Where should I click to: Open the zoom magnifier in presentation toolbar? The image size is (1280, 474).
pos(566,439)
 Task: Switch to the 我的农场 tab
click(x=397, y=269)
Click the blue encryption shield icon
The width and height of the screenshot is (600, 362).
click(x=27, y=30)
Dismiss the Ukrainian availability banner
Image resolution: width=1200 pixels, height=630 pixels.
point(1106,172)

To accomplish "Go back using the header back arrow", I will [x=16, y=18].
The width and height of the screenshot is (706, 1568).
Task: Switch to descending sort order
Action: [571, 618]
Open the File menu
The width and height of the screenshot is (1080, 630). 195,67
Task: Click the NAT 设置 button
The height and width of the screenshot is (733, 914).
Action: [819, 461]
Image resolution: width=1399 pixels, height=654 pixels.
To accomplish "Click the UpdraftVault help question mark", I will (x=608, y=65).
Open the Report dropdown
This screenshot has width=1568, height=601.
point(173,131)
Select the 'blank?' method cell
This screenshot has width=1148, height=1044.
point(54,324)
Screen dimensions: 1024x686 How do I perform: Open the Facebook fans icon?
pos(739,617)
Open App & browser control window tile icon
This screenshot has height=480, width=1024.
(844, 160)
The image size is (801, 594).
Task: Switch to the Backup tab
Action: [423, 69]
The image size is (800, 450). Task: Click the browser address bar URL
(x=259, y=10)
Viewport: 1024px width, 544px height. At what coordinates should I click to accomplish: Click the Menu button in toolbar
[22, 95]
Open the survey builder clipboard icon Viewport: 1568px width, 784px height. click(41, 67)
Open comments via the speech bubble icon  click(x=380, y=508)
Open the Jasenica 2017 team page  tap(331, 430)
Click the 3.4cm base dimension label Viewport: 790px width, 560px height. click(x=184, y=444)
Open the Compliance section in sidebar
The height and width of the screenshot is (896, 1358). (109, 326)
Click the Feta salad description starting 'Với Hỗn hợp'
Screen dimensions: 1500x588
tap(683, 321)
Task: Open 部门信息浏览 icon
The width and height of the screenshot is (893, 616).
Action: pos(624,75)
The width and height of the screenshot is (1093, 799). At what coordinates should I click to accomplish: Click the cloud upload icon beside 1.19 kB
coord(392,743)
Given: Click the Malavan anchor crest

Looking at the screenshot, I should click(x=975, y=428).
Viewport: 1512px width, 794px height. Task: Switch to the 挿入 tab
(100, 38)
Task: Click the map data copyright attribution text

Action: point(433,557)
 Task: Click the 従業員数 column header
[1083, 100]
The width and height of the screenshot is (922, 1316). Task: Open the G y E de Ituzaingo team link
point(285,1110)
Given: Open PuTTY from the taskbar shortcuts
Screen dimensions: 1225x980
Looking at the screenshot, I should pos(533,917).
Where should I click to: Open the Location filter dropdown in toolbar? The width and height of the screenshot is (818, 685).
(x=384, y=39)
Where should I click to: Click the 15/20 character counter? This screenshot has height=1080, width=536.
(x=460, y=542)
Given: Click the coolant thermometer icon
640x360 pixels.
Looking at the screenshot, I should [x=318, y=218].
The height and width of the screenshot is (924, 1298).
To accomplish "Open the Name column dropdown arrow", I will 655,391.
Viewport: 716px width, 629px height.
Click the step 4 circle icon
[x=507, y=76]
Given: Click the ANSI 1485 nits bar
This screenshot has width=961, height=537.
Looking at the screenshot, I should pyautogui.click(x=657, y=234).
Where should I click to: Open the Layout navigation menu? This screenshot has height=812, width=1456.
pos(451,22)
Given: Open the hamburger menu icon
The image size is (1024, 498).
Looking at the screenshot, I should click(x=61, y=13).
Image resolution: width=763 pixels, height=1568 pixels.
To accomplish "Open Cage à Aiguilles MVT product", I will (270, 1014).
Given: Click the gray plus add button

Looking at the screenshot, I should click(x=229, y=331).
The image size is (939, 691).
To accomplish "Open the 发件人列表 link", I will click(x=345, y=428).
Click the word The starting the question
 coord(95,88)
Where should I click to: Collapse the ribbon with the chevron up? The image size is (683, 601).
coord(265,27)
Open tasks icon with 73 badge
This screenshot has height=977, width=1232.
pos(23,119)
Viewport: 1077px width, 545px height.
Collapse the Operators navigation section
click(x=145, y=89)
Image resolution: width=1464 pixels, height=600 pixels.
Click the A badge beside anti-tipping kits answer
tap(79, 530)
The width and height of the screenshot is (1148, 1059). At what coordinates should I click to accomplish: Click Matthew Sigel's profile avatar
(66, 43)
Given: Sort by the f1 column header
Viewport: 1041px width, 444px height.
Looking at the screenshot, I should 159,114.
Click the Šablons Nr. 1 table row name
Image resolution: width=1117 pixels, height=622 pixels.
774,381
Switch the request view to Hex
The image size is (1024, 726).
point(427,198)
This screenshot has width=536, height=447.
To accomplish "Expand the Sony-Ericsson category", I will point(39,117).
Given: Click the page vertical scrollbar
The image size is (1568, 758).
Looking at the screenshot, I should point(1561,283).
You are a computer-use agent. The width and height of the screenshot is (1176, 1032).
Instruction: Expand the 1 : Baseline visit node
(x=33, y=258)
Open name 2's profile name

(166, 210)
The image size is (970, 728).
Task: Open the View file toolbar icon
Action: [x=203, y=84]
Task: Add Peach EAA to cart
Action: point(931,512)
-- -- --
* Activity *
For each line of the material that contains "page", return a copy.

* Problem solution *
Open the Jasenica 2017 team page  tap(331, 430)
Given: Click the page vertical scrollbar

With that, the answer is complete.